If converting the function into a script is not possible, one suggestion is to add a dictionary item such as “get highlights” to get a list of highlighted texts within a selection of files (pdf+text and rtf) . However, a record-type list is perhaps more desirable: for each record in the list, the first field is the individual piece of highlighted text the second field is the current page/paragraph URL of that text. This data structure will allow users to script the list for different purposes, such as breaking down the list into multiple rtf files for simple qualitative analysis, or to approximate the function of the wonderful script “annotation and pane v3.0” without needing to worry about the future compatibility.

Just an idea. I don’t think this is a high priority request.

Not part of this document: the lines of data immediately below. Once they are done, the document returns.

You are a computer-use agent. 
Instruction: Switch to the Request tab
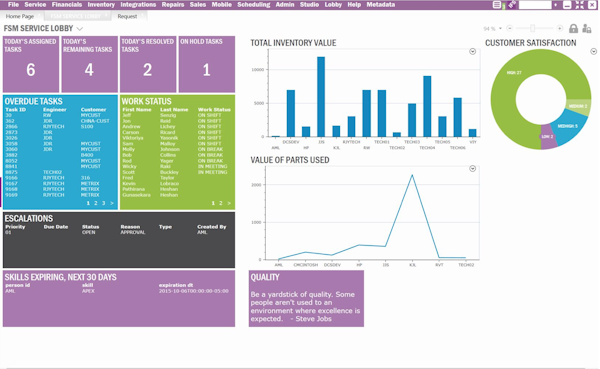(x=127, y=16)
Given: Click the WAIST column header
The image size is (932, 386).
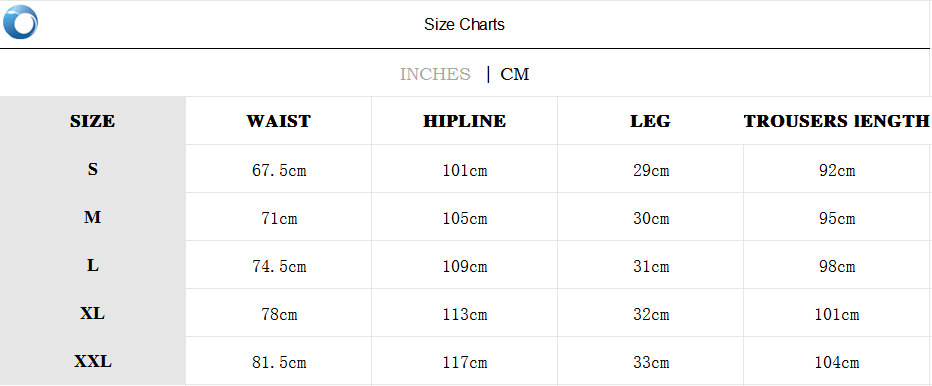Looking at the screenshot, I should pyautogui.click(x=279, y=121).
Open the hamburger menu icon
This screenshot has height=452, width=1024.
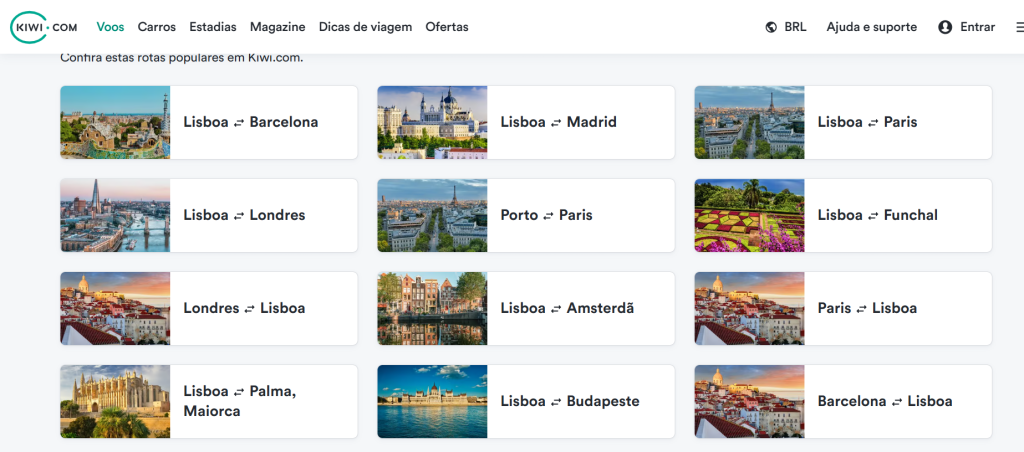(1018, 27)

OK, I got curious, and had to see if I could script this! I started out with the idea to re-create the “summarize highlight” command, but make it work for any bolded text (since I use that for my headings). I ended up making a “jump to heading” script instead. It looks for all paragraphs that are bolded, and makes a list of them. You can then select one of the headings and your cursor will jump to it.

Here’s what it looks like running:

It’s a pretty clunky code, and a slow script, so I don’t know how useful it is. But it was fun to figure out! Maybe someone else can do better…?

-- Test script: Jump to headings (bolded text) in document
-- Daniel Sroka, 2019-11-01

tell application id "DNtp"
		set itemURL to get the reference URL of (item 1 of (selection as list))
		tell text of think window 1

			set theList to {}
			set thePos to {}
			set paraCount to 0
			repeat with thisParagraph in every paragraph
				set len to the number of characters of thisParagraph
				if (font of thisParagraph contains "Bold" and len > 1) then --only finds paragraphs that start bold
					if len > 30 then
						set thisHeading to characters 0 thru 30 of thisParagraph
						set thisHeading to thisParagraph
					end if
					set end of theList to thisHeading as text
					set end of thePos to paraCount
				end if
				set paraCount to paraCount + 1
			end repeat
		end tell
		set theChoice to (choose from list theList with prompt {"Choose which heading to jump to: "} default items "" OK button name "Go To") as string
		set choiceNum to my list_position(theChoice, theList)
		set choicePos to item choiceNum of thePos as text
		set itemURL to itemURL & "?reveal=1&line=" & choicePos as string
		open location itemURL
	end try
end tell

on list_position(this_item, this_list)
	repeat with i from 1 to the count of this_list
		if item i of this_list is this_item then return i
	end repeat
	return 0
end list_position

But it was fun to figure out!

This is so much the point of learning AppleScript IMHO.

Maybe someone else can do better…?

Perhaps, but don’t let it diminish your good feelings. If the script does what you want it to do and you feel accomplished… ride the wave, my man!
:slight_smile: :wink: